[BEGIN Dataset content]

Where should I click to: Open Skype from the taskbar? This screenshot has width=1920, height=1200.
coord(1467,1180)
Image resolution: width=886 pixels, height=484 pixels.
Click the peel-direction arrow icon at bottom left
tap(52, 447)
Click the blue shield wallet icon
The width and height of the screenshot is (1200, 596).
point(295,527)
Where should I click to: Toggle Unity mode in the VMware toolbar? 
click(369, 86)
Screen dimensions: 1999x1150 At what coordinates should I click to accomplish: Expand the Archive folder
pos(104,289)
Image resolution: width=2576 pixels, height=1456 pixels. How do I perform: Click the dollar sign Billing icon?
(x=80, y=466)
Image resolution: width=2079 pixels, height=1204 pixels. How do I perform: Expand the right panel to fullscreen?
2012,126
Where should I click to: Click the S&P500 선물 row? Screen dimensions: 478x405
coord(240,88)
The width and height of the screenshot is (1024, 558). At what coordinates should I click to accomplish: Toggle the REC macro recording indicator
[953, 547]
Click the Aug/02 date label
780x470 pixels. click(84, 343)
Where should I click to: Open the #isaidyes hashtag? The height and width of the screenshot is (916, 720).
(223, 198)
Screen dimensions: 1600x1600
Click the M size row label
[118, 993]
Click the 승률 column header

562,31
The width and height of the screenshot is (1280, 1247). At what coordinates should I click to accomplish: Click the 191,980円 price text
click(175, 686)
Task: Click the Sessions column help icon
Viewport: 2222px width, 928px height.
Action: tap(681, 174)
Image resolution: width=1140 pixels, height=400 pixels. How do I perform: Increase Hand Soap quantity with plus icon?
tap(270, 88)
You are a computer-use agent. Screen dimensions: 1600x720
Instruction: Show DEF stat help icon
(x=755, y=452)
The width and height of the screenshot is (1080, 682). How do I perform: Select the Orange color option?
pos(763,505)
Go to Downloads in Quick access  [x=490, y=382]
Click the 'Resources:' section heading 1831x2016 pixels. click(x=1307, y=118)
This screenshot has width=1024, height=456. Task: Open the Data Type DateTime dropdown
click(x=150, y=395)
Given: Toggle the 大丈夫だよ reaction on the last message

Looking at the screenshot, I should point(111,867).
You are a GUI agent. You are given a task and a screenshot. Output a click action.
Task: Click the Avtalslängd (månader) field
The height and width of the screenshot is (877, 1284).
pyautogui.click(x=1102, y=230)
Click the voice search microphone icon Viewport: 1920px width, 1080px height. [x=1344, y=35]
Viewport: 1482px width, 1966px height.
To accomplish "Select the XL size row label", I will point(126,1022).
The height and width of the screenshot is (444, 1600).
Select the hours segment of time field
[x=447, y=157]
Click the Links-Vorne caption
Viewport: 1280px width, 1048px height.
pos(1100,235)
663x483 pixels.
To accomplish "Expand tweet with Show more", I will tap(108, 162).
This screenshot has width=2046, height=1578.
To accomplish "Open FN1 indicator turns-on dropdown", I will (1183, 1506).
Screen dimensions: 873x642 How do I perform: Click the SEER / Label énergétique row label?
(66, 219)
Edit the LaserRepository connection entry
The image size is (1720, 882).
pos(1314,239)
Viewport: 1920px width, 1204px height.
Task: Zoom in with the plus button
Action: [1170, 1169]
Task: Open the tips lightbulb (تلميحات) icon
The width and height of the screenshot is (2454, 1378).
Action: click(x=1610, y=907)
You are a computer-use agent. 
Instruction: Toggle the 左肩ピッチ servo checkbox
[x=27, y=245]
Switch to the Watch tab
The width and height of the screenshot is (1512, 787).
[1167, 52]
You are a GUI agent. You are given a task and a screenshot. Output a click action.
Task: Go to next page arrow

[END Dataset content]

Reproduce every line of the material above word for word, changing nothing.

## Exercise response
Where should I click to: Open Skype from the taskbar? This screenshot has width=1920, height=1200.
coord(1467,1180)
Image resolution: width=886 pixels, height=484 pixels.
Click the peel-direction arrow icon at bottom left
tap(52, 447)
Click the blue shield wallet icon
The width and height of the screenshot is (1200, 596).
point(295,527)
Where should I click to: Toggle Unity mode in the VMware toolbar? 
click(369, 86)
Screen dimensions: 1999x1150 At what coordinates should I click to accomplish: Expand the Archive folder
pos(104,289)
Image resolution: width=2576 pixels, height=1456 pixels. How do I perform: Click the dollar sign Billing icon?
(x=80, y=466)
Image resolution: width=2079 pixels, height=1204 pixels. How do I perform: Expand the right panel to fullscreen?
2012,126
Where should I click to: Click the S&P500 선물 row? Screen dimensions: 478x405
coord(240,88)
The width and height of the screenshot is (1024, 558). At what coordinates should I click to accomplish: Toggle the REC macro recording indicator
[953, 547]
Click the Aug/02 date label
780x470 pixels. click(84, 343)
Where should I click to: Open the #isaidyes hashtag? The height and width of the screenshot is (916, 720).
(223, 198)
Screen dimensions: 1600x1600
Click the M size row label
[118, 993]
Click the 승률 column header

562,31
The width and height of the screenshot is (1280, 1247). At what coordinates should I click to accomplish: Click the 191,980円 price text
click(175, 686)
Task: Click the Sessions column help icon
Viewport: 2222px width, 928px height.
Action: tap(681, 174)
Image resolution: width=1140 pixels, height=400 pixels. How do I perform: Increase Hand Soap quantity with plus icon?
tap(270, 88)
You are a computer-use agent. Screen dimensions: 1600x720
Instruction: Show DEF stat help icon
(x=755, y=452)
The width and height of the screenshot is (1080, 682). How do I perform: Select the Orange color option?
pos(763,505)
Go to Downloads in Quick access  [x=490, y=382]
Click the 'Resources:' section heading 1831x2016 pixels. click(x=1307, y=118)
This screenshot has width=1024, height=456. Task: Open the Data Type DateTime dropdown
click(x=150, y=395)
Given: Toggle the 大丈夫だよ reaction on the last message

Looking at the screenshot, I should point(111,867).
You are a GUI agent. You are given a task and a screenshot. Output a click action.
Task: Click the Avtalslängd (månader) field
The height and width of the screenshot is (877, 1284).
pyautogui.click(x=1102, y=230)
Click the voice search microphone icon Viewport: 1920px width, 1080px height. [x=1344, y=35]
Viewport: 1482px width, 1966px height.
To accomplish "Select the XL size row label", I will point(126,1022).
The height and width of the screenshot is (444, 1600).
Select the hours segment of time field
[x=447, y=157]
Click the Links-Vorne caption
Viewport: 1280px width, 1048px height.
pos(1100,235)
663x483 pixels.
To accomplish "Expand tweet with Show more", I will tap(108, 162).
This screenshot has width=2046, height=1578.
To accomplish "Open FN1 indicator turns-on dropdown", I will (1183, 1506).
Screen dimensions: 873x642 How do I perform: Click the SEER / Label énergétique row label?
(66, 219)
Edit the LaserRepository connection entry
The image size is (1720, 882).
pos(1314,239)
Viewport: 1920px width, 1204px height.
Task: Zoom in with the plus button
Action: [1170, 1169]
Task: Open the tips lightbulb (تلميحات) icon
The width and height of the screenshot is (2454, 1378).
Action: click(x=1610, y=907)
You are a computer-use agent. 
Instruction: Toggle the 左肩ピッチ servo checkbox
[x=27, y=245]
Switch to the Watch tab
The width and height of the screenshot is (1512, 787).
[1167, 52]
You are a GUI agent. You are given a task and a screenshot. Output a click action.
Task: Go to next page arrow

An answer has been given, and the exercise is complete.